Task statement: Nothing in the data should be altered when it is repeated in full.

Records to process:
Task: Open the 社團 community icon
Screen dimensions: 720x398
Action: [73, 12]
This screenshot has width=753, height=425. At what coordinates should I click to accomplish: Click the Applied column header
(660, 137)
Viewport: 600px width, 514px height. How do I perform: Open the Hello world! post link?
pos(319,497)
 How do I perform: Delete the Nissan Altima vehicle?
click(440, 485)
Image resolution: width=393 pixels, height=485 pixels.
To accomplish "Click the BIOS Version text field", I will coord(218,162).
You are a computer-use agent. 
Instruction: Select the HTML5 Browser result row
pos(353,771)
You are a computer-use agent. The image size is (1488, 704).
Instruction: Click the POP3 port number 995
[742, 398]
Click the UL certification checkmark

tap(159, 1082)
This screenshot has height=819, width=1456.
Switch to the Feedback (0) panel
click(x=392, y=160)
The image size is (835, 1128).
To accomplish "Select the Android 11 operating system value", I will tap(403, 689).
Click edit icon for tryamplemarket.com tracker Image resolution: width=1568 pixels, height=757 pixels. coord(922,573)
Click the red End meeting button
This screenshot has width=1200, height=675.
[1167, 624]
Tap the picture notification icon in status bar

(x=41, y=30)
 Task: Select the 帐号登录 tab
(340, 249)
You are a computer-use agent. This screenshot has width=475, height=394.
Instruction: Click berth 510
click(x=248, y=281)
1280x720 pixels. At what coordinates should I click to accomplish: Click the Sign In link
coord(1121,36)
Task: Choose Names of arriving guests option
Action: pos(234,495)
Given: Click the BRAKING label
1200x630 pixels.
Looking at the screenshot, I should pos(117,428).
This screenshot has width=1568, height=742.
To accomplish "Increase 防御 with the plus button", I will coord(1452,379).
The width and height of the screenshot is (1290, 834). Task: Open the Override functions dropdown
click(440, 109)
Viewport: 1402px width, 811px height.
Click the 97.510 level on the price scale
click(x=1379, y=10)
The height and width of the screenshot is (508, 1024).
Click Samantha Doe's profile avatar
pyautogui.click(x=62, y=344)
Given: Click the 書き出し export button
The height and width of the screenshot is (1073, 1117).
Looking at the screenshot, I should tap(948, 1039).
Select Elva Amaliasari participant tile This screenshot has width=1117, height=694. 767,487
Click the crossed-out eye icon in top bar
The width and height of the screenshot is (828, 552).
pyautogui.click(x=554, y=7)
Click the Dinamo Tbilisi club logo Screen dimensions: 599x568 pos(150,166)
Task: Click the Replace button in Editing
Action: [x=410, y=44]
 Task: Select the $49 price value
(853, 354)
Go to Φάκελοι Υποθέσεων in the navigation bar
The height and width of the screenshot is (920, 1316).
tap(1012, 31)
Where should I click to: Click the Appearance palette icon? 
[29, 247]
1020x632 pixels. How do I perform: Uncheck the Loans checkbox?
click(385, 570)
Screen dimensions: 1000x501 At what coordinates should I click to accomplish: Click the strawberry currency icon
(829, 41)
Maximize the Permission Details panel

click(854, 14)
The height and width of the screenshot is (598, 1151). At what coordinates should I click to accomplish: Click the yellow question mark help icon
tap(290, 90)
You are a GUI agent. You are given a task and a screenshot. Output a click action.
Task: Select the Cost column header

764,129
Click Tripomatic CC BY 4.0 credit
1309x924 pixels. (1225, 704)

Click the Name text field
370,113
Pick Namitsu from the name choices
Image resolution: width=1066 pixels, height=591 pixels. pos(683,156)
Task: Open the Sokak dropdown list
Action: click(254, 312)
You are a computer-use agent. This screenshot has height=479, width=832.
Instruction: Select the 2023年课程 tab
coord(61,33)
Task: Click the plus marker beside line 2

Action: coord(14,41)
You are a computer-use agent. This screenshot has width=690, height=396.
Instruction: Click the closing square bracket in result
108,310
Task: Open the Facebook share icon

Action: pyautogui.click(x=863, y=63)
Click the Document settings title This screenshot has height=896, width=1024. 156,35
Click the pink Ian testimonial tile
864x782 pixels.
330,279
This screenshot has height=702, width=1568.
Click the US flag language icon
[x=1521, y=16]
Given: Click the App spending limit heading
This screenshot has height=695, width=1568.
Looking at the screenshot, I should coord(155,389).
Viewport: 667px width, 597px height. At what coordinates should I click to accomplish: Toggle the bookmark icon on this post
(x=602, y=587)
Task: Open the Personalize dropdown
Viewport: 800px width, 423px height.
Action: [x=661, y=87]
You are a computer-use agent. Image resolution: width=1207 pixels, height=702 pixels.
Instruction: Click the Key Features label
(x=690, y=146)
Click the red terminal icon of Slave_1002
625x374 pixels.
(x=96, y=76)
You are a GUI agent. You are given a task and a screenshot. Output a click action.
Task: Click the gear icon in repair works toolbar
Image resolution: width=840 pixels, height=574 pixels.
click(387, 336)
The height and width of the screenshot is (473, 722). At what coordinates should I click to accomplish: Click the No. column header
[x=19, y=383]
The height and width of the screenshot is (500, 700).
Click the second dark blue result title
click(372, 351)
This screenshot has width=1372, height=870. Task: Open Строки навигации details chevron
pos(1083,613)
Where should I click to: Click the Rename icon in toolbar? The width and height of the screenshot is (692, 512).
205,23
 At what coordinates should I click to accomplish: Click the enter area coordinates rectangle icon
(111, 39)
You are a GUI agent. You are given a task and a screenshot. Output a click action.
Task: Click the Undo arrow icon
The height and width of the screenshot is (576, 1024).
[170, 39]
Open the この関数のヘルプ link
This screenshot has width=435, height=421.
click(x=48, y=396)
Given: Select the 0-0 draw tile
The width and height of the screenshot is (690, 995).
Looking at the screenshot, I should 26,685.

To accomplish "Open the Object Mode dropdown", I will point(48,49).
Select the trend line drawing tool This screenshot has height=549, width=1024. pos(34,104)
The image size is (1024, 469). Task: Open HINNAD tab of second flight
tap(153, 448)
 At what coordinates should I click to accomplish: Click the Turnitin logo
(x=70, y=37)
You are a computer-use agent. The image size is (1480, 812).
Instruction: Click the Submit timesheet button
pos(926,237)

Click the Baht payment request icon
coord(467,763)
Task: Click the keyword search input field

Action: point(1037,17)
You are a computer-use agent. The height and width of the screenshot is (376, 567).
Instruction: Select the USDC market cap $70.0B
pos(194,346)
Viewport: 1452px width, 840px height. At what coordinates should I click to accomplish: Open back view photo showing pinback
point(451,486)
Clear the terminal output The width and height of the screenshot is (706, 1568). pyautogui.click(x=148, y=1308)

Written reply:
Task: Open the 社團 community icon
Screen dimensions: 720x398
Action: [73, 12]
This screenshot has width=753, height=425. At what coordinates should I click to accomplish: Click the Applied column header
(660, 137)
Viewport: 600px width, 514px height. How do I perform: Open the Hello world! post link?
pos(319,497)
 How do I perform: Delete the Nissan Altima vehicle?
click(440, 485)
Image resolution: width=393 pixels, height=485 pixels.
To accomplish "Click the BIOS Version text field", I will coord(218,162).
You are a computer-use agent. 
Instruction: Select the HTML5 Browser result row
pos(353,771)
You are a computer-use agent. The image size is (1488, 704).
Instruction: Click the POP3 port number 995
[742, 398]
Click the UL certification checkmark

tap(159, 1082)
This screenshot has height=819, width=1456.
Switch to the Feedback (0) panel
click(x=392, y=160)
The image size is (835, 1128).
To accomplish "Select the Android 11 operating system value", I will tap(403, 689).
Click edit icon for tryamplemarket.com tracker Image resolution: width=1568 pixels, height=757 pixels. coord(922,573)
Click the red End meeting button
This screenshot has width=1200, height=675.
[1167, 624]
Tap the picture notification icon in status bar

(x=41, y=30)
 Task: Select the 帐号登录 tab
(340, 249)
You are a computer-use agent. This screenshot has width=475, height=394.
Instruction: Click berth 510
click(x=248, y=281)
1280x720 pixels. At what coordinates should I click to accomplish: Click the Sign In link
coord(1121,36)
Task: Choose Names of arriving guests option
Action: pos(234,495)
Given: Click the BRAKING label
1200x630 pixels.
Looking at the screenshot, I should pos(117,428).
This screenshot has width=1568, height=742.
To accomplish "Increase 防御 with the plus button", I will coord(1452,379).
The width and height of the screenshot is (1290, 834). Task: Open the Override functions dropdown
click(440, 109)
Viewport: 1402px width, 811px height.
Click the 97.510 level on the price scale
click(x=1379, y=10)
The height and width of the screenshot is (508, 1024).
Click Samantha Doe's profile avatar
pyautogui.click(x=62, y=344)
Given: Click the 書き出し export button
The height and width of the screenshot is (1073, 1117).
Looking at the screenshot, I should tap(948, 1039).
Select Elva Amaliasari participant tile This screenshot has width=1117, height=694. 767,487
Click the crossed-out eye icon in top bar
The width and height of the screenshot is (828, 552).
pyautogui.click(x=554, y=7)
Click the Dinamo Tbilisi club logo Screen dimensions: 599x568 pos(150,166)
Task: Click the Replace button in Editing
Action: [x=410, y=44]
 Task: Select the $49 price value
(853, 354)
Go to Φάκελοι Υποθέσεων in the navigation bar
The height and width of the screenshot is (920, 1316).
tap(1012, 31)
Where should I click to: Click the Appearance palette icon? 
[29, 247]
1020x632 pixels. How do I perform: Uncheck the Loans checkbox?
click(385, 570)
Screen dimensions: 1000x501 At what coordinates should I click to accomplish: Click the strawberry currency icon
(829, 41)
Maximize the Permission Details panel

click(854, 14)
The height and width of the screenshot is (598, 1151). At what coordinates should I click to accomplish: Click the yellow question mark help icon
tap(290, 90)
You are a GUI agent. You are given a task and a screenshot. Output a click action.
Task: Select the Cost column header

764,129
Click Tripomatic CC BY 4.0 credit
1309x924 pixels. (1225, 704)

Click the Name text field
370,113
Pick Namitsu from the name choices
Image resolution: width=1066 pixels, height=591 pixels. pos(683,156)
Task: Open the Sokak dropdown list
Action: click(254, 312)
You are a computer-use agent. This screenshot has height=479, width=832.
Instruction: Select the 2023年课程 tab
coord(61,33)
Task: Click the plus marker beside line 2

Action: coord(14,41)
You are a computer-use agent. This screenshot has width=690, height=396.
Instruction: Click the closing square bracket in result
108,310
Task: Open the Facebook share icon

Action: pyautogui.click(x=863, y=63)
Click the Document settings title This screenshot has height=896, width=1024. 156,35
Click the pink Ian testimonial tile
864x782 pixels.
330,279
This screenshot has height=702, width=1568.
Click the US flag language icon
[x=1521, y=16]
Given: Click the App spending limit heading
This screenshot has height=695, width=1568.
Looking at the screenshot, I should coord(155,389).
Viewport: 667px width, 597px height. At what coordinates should I click to accomplish: Toggle the bookmark icon on this post
(x=602, y=587)
Task: Open the Personalize dropdown
Viewport: 800px width, 423px height.
Action: [x=661, y=87]
You are a computer-use agent. Image resolution: width=1207 pixels, height=702 pixels.
Instruction: Click the Key Features label
(x=690, y=146)
Click the red terminal icon of Slave_1002
625x374 pixels.
(x=96, y=76)
You are a GUI agent. You are given a task and a screenshot. Output a click action.
Task: Click the gear icon in repair works toolbar
Image resolution: width=840 pixels, height=574 pixels.
click(387, 336)
The height and width of the screenshot is (473, 722). At what coordinates should I click to accomplish: Click the No. column header
[x=19, y=383]
The height and width of the screenshot is (500, 700).
Click the second dark blue result title
click(372, 351)
This screenshot has width=1372, height=870. Task: Open Строки навигации details chevron
pos(1083,613)
Where should I click to: Click the Rename icon in toolbar? The width and height of the screenshot is (692, 512).
205,23
 At what coordinates should I click to accomplish: Click the enter area coordinates rectangle icon
(111, 39)
You are a GUI agent. You are given a task and a screenshot. Output a click action.
Task: Click the Undo arrow icon
The height and width of the screenshot is (576, 1024).
[170, 39]
Open the この関数のヘルプ link
This screenshot has width=435, height=421.
click(x=48, y=396)
Given: Select the 0-0 draw tile
The width and height of the screenshot is (690, 995).
Looking at the screenshot, I should 26,685.

To accomplish "Open the Object Mode dropdown", I will point(48,49).
Select the trend line drawing tool This screenshot has height=549, width=1024. pos(34,104)
The image size is (1024, 469). Task: Open HINNAD tab of second flight
tap(153, 448)
 At what coordinates should I click to accomplish: Click the Turnitin logo
(x=70, y=37)
You are a computer-use agent. The image size is (1480, 812).
Instruction: Click the Submit timesheet button
pos(926,237)

Click the Baht payment request icon
coord(467,763)
Task: Click the keyword search input field

Action: point(1037,17)
You are a computer-use agent. The height and width of the screenshot is (376, 567).
Instruction: Select the USDC market cap $70.0B
pos(194,346)
Viewport: 1452px width, 840px height. At what coordinates should I click to accomplish: Open back view photo showing pinback
point(451,486)
Clear the terminal output The width and height of the screenshot is (706, 1568). pyautogui.click(x=148, y=1308)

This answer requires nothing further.